:: Stated task ::
Reproduce verbatim every line of the entries from the one containing "Zoom in on the workflow canvas" down to the last line of the entries.

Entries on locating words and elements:
◆ ◆ ◆ ◆ ◆

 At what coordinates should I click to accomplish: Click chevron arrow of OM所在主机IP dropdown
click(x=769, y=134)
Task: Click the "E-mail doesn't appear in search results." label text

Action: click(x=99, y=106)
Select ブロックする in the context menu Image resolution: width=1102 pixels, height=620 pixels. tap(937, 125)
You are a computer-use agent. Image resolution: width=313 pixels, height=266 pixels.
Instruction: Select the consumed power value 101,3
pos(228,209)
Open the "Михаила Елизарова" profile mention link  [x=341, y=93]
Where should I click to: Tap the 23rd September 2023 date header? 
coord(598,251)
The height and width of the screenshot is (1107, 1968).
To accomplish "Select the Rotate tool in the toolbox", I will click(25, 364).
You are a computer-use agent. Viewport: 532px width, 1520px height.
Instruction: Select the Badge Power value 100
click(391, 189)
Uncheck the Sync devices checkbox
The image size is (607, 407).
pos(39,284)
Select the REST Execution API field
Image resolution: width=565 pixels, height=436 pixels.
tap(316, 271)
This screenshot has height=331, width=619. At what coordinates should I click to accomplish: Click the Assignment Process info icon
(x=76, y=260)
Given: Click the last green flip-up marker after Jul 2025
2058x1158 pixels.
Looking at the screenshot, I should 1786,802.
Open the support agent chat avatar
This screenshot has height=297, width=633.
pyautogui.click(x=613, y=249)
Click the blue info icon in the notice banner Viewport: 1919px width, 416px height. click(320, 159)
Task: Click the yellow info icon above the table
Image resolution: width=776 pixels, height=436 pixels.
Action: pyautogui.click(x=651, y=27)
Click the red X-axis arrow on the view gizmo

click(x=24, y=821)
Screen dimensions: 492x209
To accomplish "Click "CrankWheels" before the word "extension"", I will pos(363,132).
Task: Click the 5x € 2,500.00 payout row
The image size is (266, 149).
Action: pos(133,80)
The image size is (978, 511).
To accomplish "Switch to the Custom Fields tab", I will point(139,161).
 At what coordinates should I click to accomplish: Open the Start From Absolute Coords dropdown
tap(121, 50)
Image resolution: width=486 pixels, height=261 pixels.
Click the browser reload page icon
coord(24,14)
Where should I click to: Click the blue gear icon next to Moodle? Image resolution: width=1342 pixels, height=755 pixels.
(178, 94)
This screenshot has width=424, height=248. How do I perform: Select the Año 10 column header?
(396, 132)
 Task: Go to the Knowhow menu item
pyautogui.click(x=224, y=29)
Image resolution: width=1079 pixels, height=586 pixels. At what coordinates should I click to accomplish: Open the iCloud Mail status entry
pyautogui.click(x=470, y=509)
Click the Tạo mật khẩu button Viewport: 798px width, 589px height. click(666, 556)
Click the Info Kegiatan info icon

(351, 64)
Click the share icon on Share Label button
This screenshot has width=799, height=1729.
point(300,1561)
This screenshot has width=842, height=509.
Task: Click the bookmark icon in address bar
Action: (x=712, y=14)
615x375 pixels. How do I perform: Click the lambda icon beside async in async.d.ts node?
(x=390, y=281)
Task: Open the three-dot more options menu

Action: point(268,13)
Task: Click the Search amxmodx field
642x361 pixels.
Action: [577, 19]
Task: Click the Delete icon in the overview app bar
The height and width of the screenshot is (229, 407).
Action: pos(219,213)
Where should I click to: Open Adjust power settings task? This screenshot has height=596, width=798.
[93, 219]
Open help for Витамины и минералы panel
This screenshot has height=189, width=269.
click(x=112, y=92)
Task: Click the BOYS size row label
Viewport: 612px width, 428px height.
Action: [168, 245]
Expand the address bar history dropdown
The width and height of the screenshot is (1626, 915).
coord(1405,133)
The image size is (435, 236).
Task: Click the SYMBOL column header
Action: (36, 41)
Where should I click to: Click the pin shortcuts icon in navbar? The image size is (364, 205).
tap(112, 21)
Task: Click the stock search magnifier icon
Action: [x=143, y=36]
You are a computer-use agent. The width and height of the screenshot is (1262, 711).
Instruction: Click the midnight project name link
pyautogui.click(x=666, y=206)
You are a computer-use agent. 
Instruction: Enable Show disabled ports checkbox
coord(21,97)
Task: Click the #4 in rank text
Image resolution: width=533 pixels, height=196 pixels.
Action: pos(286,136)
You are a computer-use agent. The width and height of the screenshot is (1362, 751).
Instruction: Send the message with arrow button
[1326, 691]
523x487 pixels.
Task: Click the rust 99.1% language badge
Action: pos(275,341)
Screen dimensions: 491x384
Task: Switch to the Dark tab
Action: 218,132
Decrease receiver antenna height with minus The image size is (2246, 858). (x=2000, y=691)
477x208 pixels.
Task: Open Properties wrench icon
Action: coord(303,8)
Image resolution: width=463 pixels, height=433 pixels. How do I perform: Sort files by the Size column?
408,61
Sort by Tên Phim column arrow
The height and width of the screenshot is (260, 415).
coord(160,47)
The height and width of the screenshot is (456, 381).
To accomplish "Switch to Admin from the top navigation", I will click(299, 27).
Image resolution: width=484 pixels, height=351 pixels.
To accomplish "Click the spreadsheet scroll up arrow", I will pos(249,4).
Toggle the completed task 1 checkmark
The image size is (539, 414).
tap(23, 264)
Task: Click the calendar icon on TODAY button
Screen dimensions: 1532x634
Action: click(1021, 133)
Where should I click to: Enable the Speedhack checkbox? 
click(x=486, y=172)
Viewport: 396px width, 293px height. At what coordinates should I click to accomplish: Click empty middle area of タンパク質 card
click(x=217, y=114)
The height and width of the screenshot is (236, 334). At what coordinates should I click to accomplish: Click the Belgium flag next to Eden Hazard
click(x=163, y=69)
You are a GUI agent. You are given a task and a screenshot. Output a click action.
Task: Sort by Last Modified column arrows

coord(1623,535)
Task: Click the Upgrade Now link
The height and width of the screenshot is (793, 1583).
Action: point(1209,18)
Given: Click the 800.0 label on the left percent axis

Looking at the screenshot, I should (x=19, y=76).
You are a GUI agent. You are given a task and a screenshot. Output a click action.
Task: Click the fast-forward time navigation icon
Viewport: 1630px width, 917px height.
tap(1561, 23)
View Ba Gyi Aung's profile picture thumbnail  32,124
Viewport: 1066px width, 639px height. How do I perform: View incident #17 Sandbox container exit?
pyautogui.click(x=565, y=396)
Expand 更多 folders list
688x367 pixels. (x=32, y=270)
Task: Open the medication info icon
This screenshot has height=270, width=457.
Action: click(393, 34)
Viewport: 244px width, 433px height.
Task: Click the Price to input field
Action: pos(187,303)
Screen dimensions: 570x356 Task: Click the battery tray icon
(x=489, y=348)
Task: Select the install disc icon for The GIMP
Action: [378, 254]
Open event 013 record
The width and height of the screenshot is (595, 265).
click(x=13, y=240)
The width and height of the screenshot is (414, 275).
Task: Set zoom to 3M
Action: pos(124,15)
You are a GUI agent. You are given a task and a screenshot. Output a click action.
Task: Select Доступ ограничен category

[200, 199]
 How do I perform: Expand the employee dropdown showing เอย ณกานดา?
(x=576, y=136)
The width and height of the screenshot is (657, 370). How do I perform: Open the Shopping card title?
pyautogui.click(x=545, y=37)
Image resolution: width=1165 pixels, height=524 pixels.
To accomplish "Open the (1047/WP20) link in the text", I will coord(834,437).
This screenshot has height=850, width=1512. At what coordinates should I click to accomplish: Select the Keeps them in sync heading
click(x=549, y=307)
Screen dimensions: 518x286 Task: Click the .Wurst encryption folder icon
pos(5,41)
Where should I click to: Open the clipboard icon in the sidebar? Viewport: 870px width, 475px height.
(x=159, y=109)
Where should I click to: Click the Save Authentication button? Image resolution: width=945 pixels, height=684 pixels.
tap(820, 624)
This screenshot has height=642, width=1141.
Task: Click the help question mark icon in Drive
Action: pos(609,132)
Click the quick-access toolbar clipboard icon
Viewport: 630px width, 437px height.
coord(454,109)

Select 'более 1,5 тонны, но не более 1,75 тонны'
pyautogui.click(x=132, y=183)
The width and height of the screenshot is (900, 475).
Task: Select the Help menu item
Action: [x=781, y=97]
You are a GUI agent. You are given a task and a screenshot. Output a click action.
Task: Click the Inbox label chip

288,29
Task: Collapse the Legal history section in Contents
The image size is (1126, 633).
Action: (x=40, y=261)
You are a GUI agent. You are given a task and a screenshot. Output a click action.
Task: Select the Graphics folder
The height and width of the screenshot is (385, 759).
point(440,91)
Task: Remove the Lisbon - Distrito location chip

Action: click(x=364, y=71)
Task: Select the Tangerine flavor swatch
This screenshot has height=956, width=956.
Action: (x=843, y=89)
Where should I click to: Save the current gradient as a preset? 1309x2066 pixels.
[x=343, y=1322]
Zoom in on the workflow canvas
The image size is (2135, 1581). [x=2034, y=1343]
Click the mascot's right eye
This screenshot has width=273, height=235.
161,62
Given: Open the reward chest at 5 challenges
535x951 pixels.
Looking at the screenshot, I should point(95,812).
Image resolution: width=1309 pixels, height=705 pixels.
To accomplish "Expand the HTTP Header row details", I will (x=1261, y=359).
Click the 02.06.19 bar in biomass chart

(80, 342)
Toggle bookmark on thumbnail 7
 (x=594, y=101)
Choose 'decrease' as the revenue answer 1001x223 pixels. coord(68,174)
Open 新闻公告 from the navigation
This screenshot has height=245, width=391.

◆ ◆ ◆ ◆ ◆

:: Result for this task ::
Zoom in on the workflow canvas
The image size is (2135, 1581). [x=2034, y=1343]
Click the mascot's right eye
This screenshot has width=273, height=235.
161,62
Given: Open the reward chest at 5 challenges
535x951 pixels.
Looking at the screenshot, I should point(95,812).
Image resolution: width=1309 pixels, height=705 pixels.
To accomplish "Expand the HTTP Header row details", I will (x=1261, y=359).
Click the 02.06.19 bar in biomass chart

(80, 342)
Toggle bookmark on thumbnail 7
 (x=594, y=101)
Choose 'decrease' as the revenue answer 1001x223 pixels. coord(68,174)
Open 新闻公告 from the navigation
This screenshot has height=245, width=391.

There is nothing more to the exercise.